Fig. 1. Antigen-specific IgG, IgG1 and IgG2a titers in serum of BALB/c mice vaccinated with rRBD or rSpike protein ECD at 21 days after prime and booster immunization.

a Data post prime vaccination, b data post booster vaccination. Antigens were used at doses of 1.25, 2.5, and 5 µg with SWE adjuvant. For comparison, 5 µg vaccine was given without adjuvant and a negative control vaccine comprised SWE adjuvant with no antigen. Antibody levels are presented as geometric mean titers (GMT) with a 95% confidence interval. Differences in IgG titers were assessed using Tukey’s multiple comparisons test. A P < 0.05 value was considered as a significant difference.

Fig. 2. RBD-ACE2 blocking and virus-neutralizing antibody titers in BALB/c mice at 21 days after prime and booster immunization with SWE-adjuvanted rRBD and rSpike protein vaccines.

a, c Data post prime vaccination, b, d data post booster vaccination. Controls included rRBD or rSpike protein alone (Ag 5.0 µg alone) or SWE adjuvant alone (Control). RBD-ACE2 blocking antibodies were determined according to the level of inhibition: negative (<30%), low (30–59%), medium (60–89), and high (90≤). Virus neutralizing antibody levels are presented as geometric mean titers (GMT) with a 95% confidence interval. Differences in antibody titers between groups were assessed using Tukey’s multiple comparisons test.

Fig. 3. Antigen-stimulated cytokine production and CD4 + and CD8 + T cell proliferation in splenocytes from rRBD or rSpike protein vaccinated BALB/c mice.

Controls included rRBD or rSpike protein alone at 5.0 µg (Ag 5.0 µg alone) and SWE adjuvant-alone group (Control). Cytokine data (a) were presented as the difference (delta) in cytokine concentrations between samples with and without protein stimulation. CD4 + and CD8 + T cell proliferation (b) was calculated as the difference (Δ) in number of proliferating (CFSE + ) lymphocytes between stimulated vs non-stimulated cells. Statistical differences were assessed using Šídák’s multiple comparisons test. A P < 0.05 value was considered as a significant difference.

Fig. 4. Spike-specific IgG, RBD-ACE2 blocking antibody and neutralizing antibody levels in hamsters at 21 days after booster immunization with SWE-adjuvanted rRBD or rSpike protein as compared to convalescent sera.

a Data for spike-specific IgG, b RBD-ACE2 blocking antibody, c, d neutralizing antibody levels. Control refers to a group of animals injected with adjuvant-alone with no antigen. Convalescent refers to post-infection serum samples from four unvaccinated hamsters that had previously been challenged with the wild-type SARS-CoV-2 virus. Viral neutralizing antibodies were assessed against wild-type D614G (c) and delta variant (d) viruses. Differences between groups assessed using Dunnett’s multiple comparisons test.
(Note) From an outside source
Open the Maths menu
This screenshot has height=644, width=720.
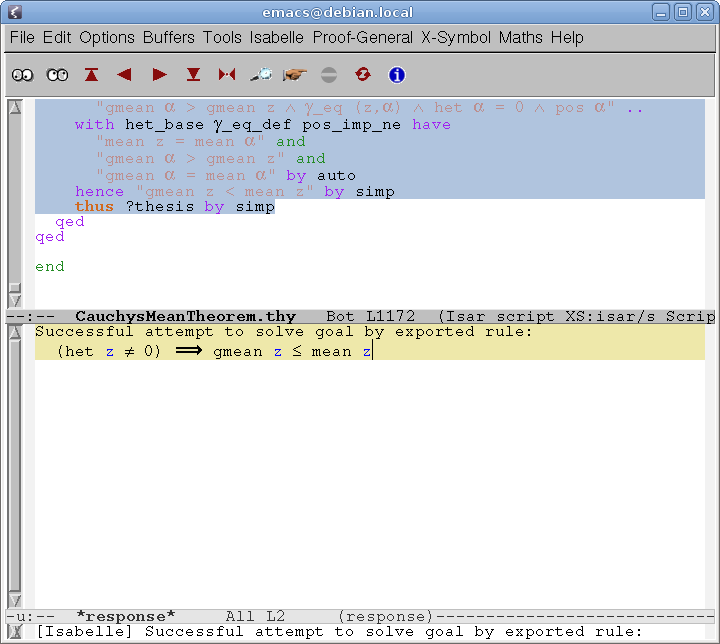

Fig. 5. Vaccine protection in Syrian hamsters against SARS-CoV-2 infection and virus transmission.

To assess vaccine efficacy animals (n = 6/group) were intranasally infected with WT SARS-CoV-2 and the following parameters then measured: 1) changes in body weight (a; n = 3-6/group); virus excretion from oropharyngeal swabs Day 2 post challenge (e; n = 6/group) 2) viral load in nasal turbinates (n = 3/group) and lungs (n = 3/group) by PCR (represented by Ct; b, c) and culture of infectious virus (expressed as log₁₀ TCID₅₀/0.2 mL; f, g); 3) histopathological changes in the lungs (i, j), on Days 3 (n = 3/group) and 7 (n = 3/group) after challenge. Efficacy against virus transmission in contact sentinel animals (n = 2/group) was evaluated by detection of viral load (d, h), lung pathology scoring (i, j). Control included an adjuvant-alone group. Scale bars are 500 µm. Differences in the studied parameters between animal groups were assessed using Tukey’s (virus titer; Lung Histology), Dunnett’s (postchallenge weight), or Šídák’s (viral load in PCR) multiple comparisons test. A P < 0.05 value was considered as a significant difference. * in comparison with the control group. LOD limit of detection.

Fig. 6. Correlation matrix analysis between immune markers including various antibody measurements and measures of vaccine protection including weight changes, viral loads, and lung pathology.

The color refers to r value scale (−1 to 1) shown on the right. The number in each cell indicates the actual r value and the lower digits represent p-values. The analysis was conducted by multivariable Pearson correlation method.